Task to complete:
Turn the records from the line containing "You are a computer-use agent. The" down to the line containing "(2213, 372)" into a numbered list, one line per item, leaving out any blank lines.

═════ Supplied material

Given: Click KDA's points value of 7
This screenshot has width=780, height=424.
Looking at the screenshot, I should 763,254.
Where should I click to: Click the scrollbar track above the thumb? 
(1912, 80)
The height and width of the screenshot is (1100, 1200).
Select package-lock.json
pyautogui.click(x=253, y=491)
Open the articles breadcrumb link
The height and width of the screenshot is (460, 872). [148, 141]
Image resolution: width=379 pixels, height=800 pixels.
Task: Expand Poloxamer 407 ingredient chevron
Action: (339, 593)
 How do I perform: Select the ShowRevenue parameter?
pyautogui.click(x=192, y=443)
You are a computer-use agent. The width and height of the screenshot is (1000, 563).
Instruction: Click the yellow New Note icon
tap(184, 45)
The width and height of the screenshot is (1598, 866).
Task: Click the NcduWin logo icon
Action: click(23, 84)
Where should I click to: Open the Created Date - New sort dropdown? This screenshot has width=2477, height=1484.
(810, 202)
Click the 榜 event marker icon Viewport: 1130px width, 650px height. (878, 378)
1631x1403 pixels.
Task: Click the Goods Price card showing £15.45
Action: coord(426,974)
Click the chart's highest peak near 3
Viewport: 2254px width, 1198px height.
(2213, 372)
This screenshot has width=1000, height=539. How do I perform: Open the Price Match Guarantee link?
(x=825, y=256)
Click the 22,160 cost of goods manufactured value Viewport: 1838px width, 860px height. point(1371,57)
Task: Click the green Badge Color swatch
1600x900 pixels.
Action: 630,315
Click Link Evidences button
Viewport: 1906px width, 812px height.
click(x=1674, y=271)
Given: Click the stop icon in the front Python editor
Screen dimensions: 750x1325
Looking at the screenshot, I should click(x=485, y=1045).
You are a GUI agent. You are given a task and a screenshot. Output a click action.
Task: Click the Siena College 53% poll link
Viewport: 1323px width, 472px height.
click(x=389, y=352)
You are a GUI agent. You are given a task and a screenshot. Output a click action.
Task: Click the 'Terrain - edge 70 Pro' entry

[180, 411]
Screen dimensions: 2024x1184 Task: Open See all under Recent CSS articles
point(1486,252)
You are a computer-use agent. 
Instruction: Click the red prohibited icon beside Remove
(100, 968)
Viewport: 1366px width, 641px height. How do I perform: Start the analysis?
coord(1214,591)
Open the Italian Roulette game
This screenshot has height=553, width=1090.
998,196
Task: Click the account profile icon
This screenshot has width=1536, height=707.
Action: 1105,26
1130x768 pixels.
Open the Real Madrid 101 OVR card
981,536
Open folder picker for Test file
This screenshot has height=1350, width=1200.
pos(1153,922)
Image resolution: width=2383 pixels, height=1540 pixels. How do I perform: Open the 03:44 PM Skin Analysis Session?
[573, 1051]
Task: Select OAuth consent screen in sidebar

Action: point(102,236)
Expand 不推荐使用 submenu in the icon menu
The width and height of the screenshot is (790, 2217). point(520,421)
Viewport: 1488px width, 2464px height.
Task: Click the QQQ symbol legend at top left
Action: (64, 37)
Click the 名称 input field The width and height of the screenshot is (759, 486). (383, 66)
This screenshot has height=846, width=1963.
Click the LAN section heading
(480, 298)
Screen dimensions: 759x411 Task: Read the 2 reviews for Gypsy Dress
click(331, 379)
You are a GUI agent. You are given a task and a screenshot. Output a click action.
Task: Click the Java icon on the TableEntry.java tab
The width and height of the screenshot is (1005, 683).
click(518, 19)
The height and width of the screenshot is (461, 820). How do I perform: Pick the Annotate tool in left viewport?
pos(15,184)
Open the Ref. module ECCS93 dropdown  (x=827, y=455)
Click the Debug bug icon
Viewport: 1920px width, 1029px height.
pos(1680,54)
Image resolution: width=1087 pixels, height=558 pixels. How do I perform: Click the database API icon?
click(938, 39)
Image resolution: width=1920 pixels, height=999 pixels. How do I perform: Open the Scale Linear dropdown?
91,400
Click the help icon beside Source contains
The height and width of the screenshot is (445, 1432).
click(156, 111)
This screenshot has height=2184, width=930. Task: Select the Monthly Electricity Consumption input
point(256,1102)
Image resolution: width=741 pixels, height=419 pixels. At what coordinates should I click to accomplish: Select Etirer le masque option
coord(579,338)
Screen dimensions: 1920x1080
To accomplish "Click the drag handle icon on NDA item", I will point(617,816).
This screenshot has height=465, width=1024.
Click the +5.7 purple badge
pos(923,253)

══════════

Answer to the exercise:
1. You are a computer-use agent. The width and height of the screenshot is (1000, 563).
2. Instruction: Click the yellow New Note icon
3. tap(184, 45)
4. The width and height of the screenshot is (1598, 866).
5. Task: Click the NcduWin logo icon
6. Action: click(23, 84)
7. Where should I click to: Open the Created Date - New sort dropdown? This screenshot has width=2477, height=1484.
8. (810, 202)
9. Click the 榜 event marker icon Viewport: 1130px width, 650px height. (878, 378)
10. 1631x1403 pixels.
11. Task: Click the Goods Price card showing £15.45
12. Action: coord(426,974)
13. Click the chart's highest peak near 3
14. Viewport: 2254px width, 1198px height.
15. (2213, 372)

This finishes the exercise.